Application Development Question

Cricket

Active member
Joined
Jan 6, 2005
Messages
28
Location
Hamilton, ON, Canada
Programming Experience
5-10
I'm new to VB.NET. I have plenty of experience with VB 6, however I've come to realize this now means that I'm actually worse off =(.

I've read about 10 books on VB.NET and have only found simplistic examples that don't really work in real life applications. For example; the way the books tell you to navigate through a disconnect DataSet is to use a CurrencyManager. However who in their right mind loads a whole table (it could be huge!). So I imagine there are standards and ways to grab just the right amount of data, navigate through it and then grab more when required. However there is absolutely nothing written on this critical subject (that I've read).

I've tried to use the simple examples and build on them, but have ran into a number of other issues.

Does anyone know of a good book(s) that goes through building a real application? Or at least point me to a resource that could help in this?
 
I'd recommend VB.NET CookBook from MS Press.

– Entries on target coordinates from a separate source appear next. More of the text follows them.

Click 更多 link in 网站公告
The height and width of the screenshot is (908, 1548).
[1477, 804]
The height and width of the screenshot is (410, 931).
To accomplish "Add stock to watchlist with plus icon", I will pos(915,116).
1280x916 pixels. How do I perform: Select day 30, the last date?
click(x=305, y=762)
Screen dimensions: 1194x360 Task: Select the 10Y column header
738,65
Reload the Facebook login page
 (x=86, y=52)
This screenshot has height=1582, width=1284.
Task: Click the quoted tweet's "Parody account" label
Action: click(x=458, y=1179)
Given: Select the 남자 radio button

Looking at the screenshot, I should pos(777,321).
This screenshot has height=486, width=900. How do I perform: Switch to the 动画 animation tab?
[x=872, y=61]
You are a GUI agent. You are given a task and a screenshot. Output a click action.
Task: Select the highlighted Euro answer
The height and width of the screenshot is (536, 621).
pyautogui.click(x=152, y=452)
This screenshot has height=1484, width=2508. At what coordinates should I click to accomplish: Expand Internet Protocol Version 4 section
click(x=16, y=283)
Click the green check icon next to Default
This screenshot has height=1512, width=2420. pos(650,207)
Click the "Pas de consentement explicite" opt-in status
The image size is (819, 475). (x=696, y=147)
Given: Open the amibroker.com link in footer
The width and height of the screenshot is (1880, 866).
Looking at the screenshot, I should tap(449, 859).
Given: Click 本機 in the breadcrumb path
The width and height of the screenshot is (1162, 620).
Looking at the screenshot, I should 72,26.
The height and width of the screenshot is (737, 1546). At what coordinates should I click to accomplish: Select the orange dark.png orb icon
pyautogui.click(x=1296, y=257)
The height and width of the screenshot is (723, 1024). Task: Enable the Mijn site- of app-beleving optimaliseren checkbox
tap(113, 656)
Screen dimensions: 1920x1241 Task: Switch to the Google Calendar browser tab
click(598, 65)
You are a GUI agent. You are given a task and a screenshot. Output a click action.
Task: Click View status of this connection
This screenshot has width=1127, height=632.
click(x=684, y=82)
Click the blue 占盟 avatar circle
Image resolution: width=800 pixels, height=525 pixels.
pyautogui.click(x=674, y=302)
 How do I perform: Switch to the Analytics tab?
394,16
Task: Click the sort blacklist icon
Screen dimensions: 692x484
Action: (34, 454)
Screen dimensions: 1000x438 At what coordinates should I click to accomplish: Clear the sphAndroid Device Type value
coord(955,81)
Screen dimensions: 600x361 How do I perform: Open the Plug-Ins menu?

It doesn't build an application, but it's broken up into very good code exaples, with a fiar amount of detail.

As for not loading the table data, (unless I'm misunderstading you question) you could use a select where. Although IMO selecting sections of data isn't going to have any benifit over selecting all of it.

TPM
 
Thanks for your reply. I'll have to check to see if they have that book in the local Chapters.

So you think I should just load the whole table into a disconnected DataSet? What if this table has thousands of rows of data? That's a huge amount of memory.

I currently use the WHERE statement to grab only a bit of data. But while navigating you need to at some point automatically grab the next bit of data. I was just wondering if there are some standards (common practices) around this.
 
Well your going to load the data one way or the other, so you'll sill use the memory. If you do it in chunks then you have the added overhead of connecting each time.

If you want to go with the split datatable, you'd use a while loop to increment through the data.